This morning I went to the Center of Medical Rehabilitation Hospital at the Ministry of Health.
The hospital also has workshops within it's compound where handicapped workers manufacturer all kinds of prosthetic devices replacing missing arms and legs. Also wheelchairs are produced here.
The little museum in the hospital is equally impressive and explains the history of this tortured country. Laos is the most bombed country in the world by capita in history. 2 million tons of ordnance were dropped by U.S. planes on the country between 1964*) and 1973, and still 25% of Laotian villages are contaminated with unexploded bombs.
Numerous people including children still are loosing their lives or limbs.
*) In 1963 the United States signed an international agreement that Laos would remain independent and no military of any country would be based in Laos. One year later the U.S. airbases in northern Laos were constructed. In the same year the bombing raids on Laos were started, called "Operation Steel Tiger" and "Tiger Hound". They lasted until 1973.
|Cluster bombs, or how they are called here: "bombies". They consist of steel ball bearings, the effective explosive radius is about 30 meters.|
|Top left: A "bombie" with trip wires, it acts as a landmine.|
|Worker in wheelchair workshop.|
The work of COPE (Cooperative Orthotic and Prosthetic Enterprise NGO) here at the hospital is worth mentioning in the blog. Maybe some of my readers get interested and support the great work and activities of COPE in this country.
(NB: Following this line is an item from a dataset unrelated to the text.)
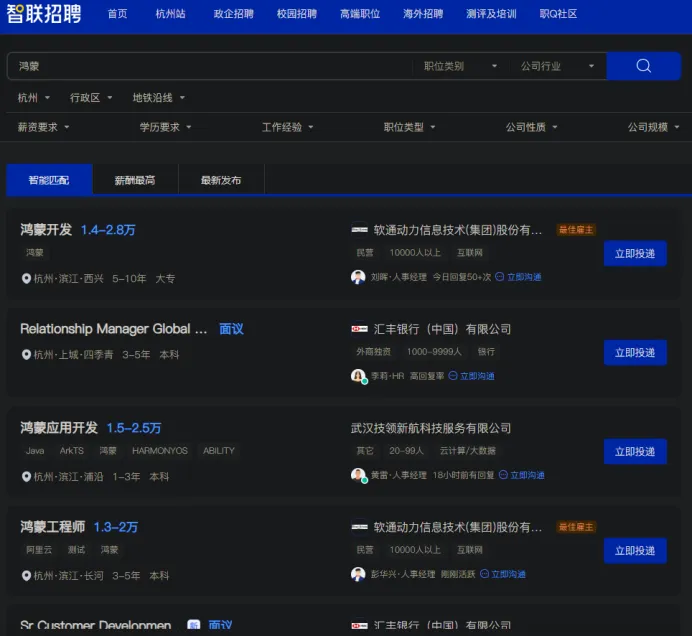Viewport: 692px width, 636px height.
Task: Click 立即沟通 chat icon for 黄雷
Action: [x=503, y=475]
Many possibilities to contribute to their efforts to fight the consequences of unexploded ordnance are available on their web site:
Vientiane, the capital of Laos, is a relatively small city. The onslaught of today's car traffic is just to much for this provincial town. Everybody wants to drive a car, and the many used car dealerships remind me of the years directly after the fall of the Berlin Wall and the unification of both Germanys. People who can afford it want to be in a car, and these need to be accommodated. The quaint town struggles with this issue a lot.
The most beautiful Buddhist wat in town is Wat Si Saket, built in 1818 in a Siamese temple style. It is one of the few structures remaining after the destruction of the city by Thai armies that sacked Vientiane in 1827.
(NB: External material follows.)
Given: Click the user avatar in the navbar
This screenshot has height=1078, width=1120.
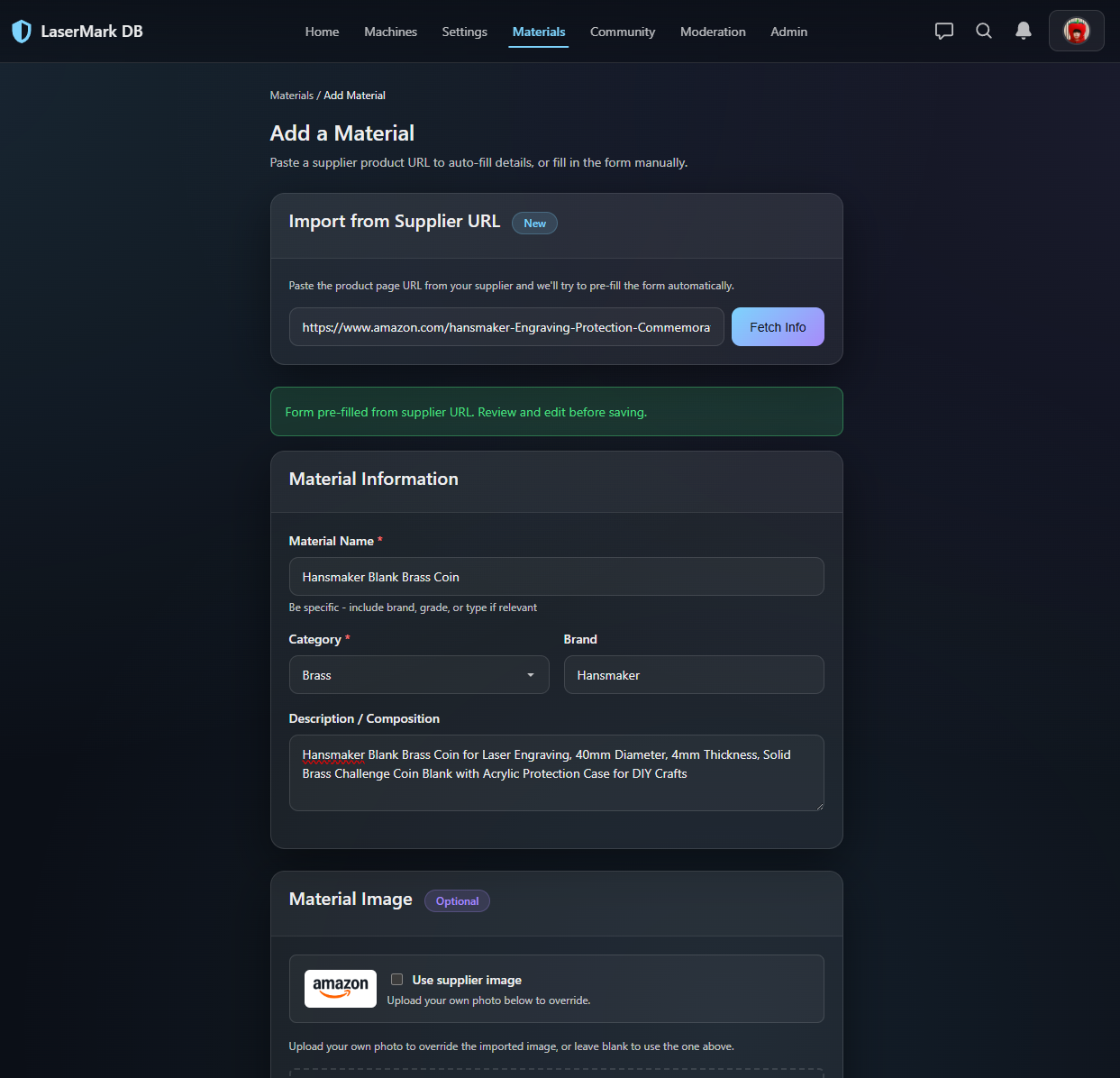Looking at the screenshot, I should tap(1076, 30).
The Thai forces were impressed by the architectural style they were familiar with and left the buildings intact. The French Protectorate government restored the large ensemble twice during their reign.
The temple cloister arcade holds thousands of bronze and silver Buddha statues of all sizes. It is a beautiful site.
Outside of the temple one can buy all kinds of secret roots, lotions and potions. The only root I can identify is ginger, and what the friendly girl explains otherwise I can't understand.
|Amulets are also available. I feel so sorry that early on in the trip I lost my little Buddha amulet which I got at Wat Saket ("Golden Mountain") in Bangkok.|
|Central Post Office Vientiane.|
|Going on a trip.|
|At the open air pet shop.|
|Pet fish store.|
|The black cat studies the fish in the bottles with great interest.|
There are no supermarkets or other grocery stores here in Laos. Everything is purchased in the open air markets distributed across town, or such as in this case, directly from a truck which arrived from the countryside.
|Selling from the truck.|
|Wat Si Saket.|
|Old lady enters the wat.|
I saw this very skinny, limping cat on the street and had to get her a can of tuna. She truly enjoys the unexpected delicacy. How such a small cat can eat so much tuna.
What is unfortunate is the architectural expression of the newer government or cultural buildings here. In strong contrast to the fine, yet very few remaining buildings of the French Protectorate period they are not only characterized by a lack of scale but are also strikingly ugly.
Below we see the Laos National Culture Hall. It is a gift by the Chinese government and was designed by Chinese state architects in the late 1990s.
But also other newer buildings are of unfortunate in their ugliness, such as the Presidential Palace, designed by local architect Khamphoung Phonekeo, construction began in 1973, completed in 1986. It is closed to the public.
Tomorrow morning I will leave Vientiane on Highway 13 to the south. The route follows loosely the Mekhong river.
Some 1,300 kilometers later I will be back in Phnom Penh, Cambodia.